Shipping is still a loss center. After realizing the impact part way through the quarter we spent the second half tightening the gap between shipping revenue and cogs.

COGS

Within our COGS the cost of the product and shipping continue to be the largest drivers. Continuing to see a very low return / defective rate is a positive sign.

Customers appear to want faster shipping, which is driving shipping to be a growing percentage of our total COGS. In the first three quarters of 2014 we only offered slow shipping which lead to a $6 per shipment cost. Since introducing 3 Day shipping in Q4 we have now seen this per shipment cost increase to almost $16.

To help combat this we slowly raised our shipping prices over the past 90 days.

Gross Margins

We have maximized the gross margins we can capture with our lens product line and single direct to consumer channel. Averaging just under 60% without shipping the only way to improve our net gross margin of 48% is to close the gap between shipping revenue and costs. A move to a new logistics partner and the introduction of a higher margin product (Moment Case) should help to improve our gross margins throughout the rest of the year.

We continue to return gross profit for every dollar invested in inventory. Our supply chain is still purchasing large quarterly quantities so as we mature we should be able to maximize our return on inventory.

Inventory

Inventory levels increased towards the end of the quarter as we began to receive our Q2 product. Despite this increase we saw a faster turn rate as we sold through the remaining 2014 stock.

Investment In Product

We continue to invest heavily in new products. Currently focused on manufacturing the Moment Case we saw large spends towards the end of the quarter in advance of production. We pay for and expense tooling upfront, which results in wild monthly profitability swings.
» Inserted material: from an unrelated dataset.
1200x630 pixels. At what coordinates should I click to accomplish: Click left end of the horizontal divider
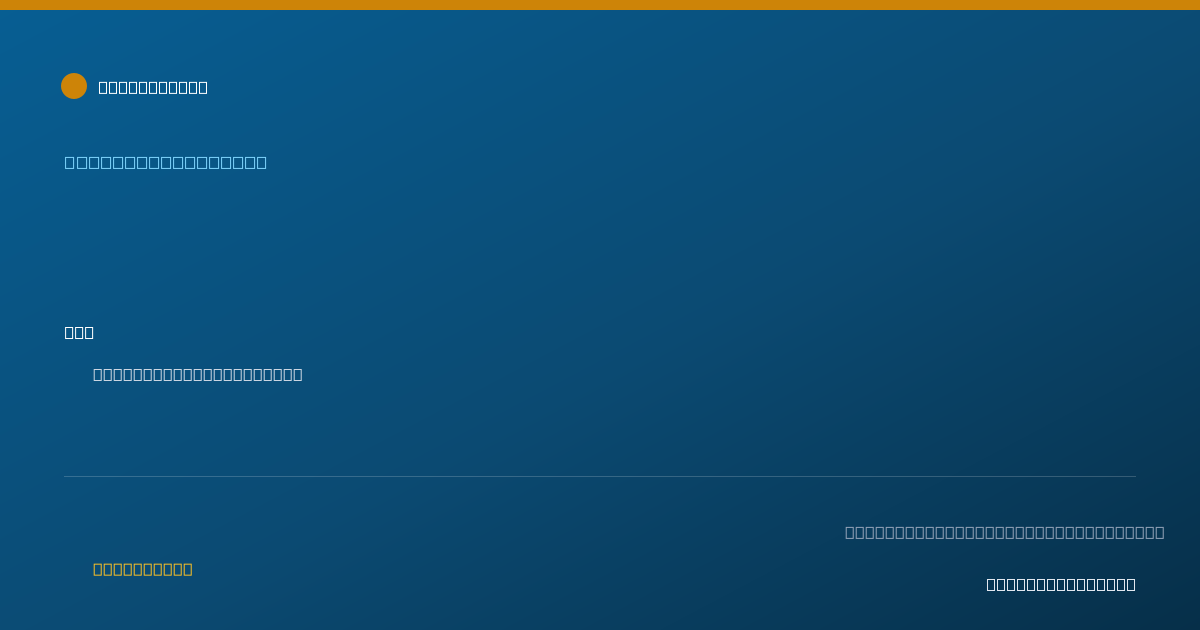(66, 476)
We haven’t had the time to break out an ROI by product line, but overall you can see our efforts in new products (lens, case, and app) have yet to provide a return. This should turn positive over the coming two quarters as we begin to ship the complete capture ecosystem.

Running The Company

We continue to maximize our company efficiencies. Now down to $1800 per employee we probably can’t lower our overhead footprint anymore than it already is. In fact this will probably rise as we began to pay a real monthly amount for rent.

Subtracting our large investment in patents in Q1 ($35K) we saw the cost of running the company drop to under 10% of our total spend.

Cash Flow

We continue to manage our cash very efficiently while the introduction of new products through Kickstarter results in no additional outside capital required. We are working towards a Series A early in 2016 and feel confident we have the cash run way to make it well past this point if required. Keep in mind this is highly depending on shipping the Moment Case on time and at the quality level we expect.

Net Income

This is very hard to manage in a young startup, especially when we continue to invest heavily in the future. But excluding Kickstarter sales, our investment in patents, and the tooling costs for the Moment Case, we only lost $67K for the quarter. Managing our business tightly we feel good about an average monthly burn rate of $23K. Based on our current product line, our monthly break even is about $200K in sales.